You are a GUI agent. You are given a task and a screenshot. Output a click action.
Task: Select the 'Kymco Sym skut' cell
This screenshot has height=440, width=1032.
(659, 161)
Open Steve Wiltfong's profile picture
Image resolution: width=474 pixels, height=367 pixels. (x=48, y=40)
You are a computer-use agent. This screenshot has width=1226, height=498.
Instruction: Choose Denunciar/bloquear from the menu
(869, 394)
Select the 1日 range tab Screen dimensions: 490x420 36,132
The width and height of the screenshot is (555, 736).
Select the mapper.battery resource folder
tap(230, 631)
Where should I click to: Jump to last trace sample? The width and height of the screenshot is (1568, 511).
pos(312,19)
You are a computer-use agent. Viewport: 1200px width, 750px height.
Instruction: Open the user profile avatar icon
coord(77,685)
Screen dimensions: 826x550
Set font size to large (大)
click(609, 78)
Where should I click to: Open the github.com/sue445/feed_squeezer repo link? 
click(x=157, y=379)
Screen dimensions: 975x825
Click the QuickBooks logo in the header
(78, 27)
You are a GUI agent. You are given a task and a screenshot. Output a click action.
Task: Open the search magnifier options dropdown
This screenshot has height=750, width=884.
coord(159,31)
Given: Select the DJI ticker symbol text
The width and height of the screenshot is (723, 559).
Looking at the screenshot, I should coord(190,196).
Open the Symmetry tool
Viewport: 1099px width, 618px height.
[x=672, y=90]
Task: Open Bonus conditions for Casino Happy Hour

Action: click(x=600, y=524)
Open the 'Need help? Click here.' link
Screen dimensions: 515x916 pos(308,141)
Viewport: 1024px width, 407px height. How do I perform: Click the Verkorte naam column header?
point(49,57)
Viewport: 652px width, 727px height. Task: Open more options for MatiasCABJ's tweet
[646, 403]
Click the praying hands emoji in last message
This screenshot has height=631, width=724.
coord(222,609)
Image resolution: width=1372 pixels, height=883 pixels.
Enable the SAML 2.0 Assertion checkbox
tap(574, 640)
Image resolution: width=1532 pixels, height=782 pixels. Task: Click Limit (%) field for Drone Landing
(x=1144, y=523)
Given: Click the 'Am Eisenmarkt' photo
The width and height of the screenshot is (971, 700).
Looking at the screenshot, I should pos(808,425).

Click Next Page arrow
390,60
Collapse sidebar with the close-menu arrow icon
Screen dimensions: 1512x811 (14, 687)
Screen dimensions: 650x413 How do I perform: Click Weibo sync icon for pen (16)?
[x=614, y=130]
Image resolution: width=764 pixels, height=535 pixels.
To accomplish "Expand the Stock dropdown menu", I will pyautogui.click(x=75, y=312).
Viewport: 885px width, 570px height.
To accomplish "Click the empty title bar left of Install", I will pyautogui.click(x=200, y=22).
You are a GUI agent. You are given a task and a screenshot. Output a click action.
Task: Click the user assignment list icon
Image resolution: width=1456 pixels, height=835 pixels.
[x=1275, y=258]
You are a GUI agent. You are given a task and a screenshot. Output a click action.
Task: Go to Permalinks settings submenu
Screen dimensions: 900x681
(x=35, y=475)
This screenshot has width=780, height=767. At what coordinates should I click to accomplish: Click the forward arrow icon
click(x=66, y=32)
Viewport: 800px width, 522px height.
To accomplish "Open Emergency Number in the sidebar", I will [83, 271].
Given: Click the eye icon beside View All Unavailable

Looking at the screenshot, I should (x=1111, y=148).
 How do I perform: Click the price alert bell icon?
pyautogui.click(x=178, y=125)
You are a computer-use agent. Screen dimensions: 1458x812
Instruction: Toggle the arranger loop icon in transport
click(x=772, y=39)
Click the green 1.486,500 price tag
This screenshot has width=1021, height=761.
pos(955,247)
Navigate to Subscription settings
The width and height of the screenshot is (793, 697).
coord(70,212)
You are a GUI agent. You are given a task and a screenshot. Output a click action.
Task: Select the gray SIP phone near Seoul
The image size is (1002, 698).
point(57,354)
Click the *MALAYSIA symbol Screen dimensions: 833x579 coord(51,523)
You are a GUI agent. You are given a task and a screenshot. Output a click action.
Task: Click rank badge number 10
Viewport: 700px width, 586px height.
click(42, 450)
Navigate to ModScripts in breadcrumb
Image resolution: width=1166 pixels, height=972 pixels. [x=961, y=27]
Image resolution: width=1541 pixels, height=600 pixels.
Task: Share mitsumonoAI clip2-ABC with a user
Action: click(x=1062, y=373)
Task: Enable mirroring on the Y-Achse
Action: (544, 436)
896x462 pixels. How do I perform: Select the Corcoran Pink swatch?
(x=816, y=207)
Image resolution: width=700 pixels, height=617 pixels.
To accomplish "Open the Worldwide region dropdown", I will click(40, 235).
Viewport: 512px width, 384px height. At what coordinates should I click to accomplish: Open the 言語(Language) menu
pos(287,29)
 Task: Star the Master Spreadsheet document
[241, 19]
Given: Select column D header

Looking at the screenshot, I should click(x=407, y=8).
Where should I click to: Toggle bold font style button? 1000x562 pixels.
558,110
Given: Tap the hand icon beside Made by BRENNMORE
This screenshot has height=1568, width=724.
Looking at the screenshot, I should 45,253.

---------------

◆ **Task details**: In the listing above, find the line with "Enable the SAML 2.0 Assertion checkbox" and the line with "Viewport: 885px width, 570px height.", then print exactly those two lines and every line between them, and nothing more.

◆ **Answer to this task**:
Enable the SAML 2.0 Assertion checkbox
tap(574, 640)
Image resolution: width=1532 pixels, height=782 pixels. Task: Click Limit (%) field for Drone Landing
(x=1144, y=523)
Given: Click the 'Am Eisenmarkt' photo
The width and height of the screenshot is (971, 700).
Looking at the screenshot, I should pos(808,425).

Click Next Page arrow
390,60
Collapse sidebar with the close-menu arrow icon
Screen dimensions: 1512x811 (14, 687)
Screen dimensions: 650x413 How do I perform: Click Weibo sync icon for pen (16)?
[x=614, y=130]
Image resolution: width=764 pixels, height=535 pixels.
To accomplish "Expand the Stock dropdown menu", I will pyautogui.click(x=75, y=312).
Viewport: 885px width, 570px height.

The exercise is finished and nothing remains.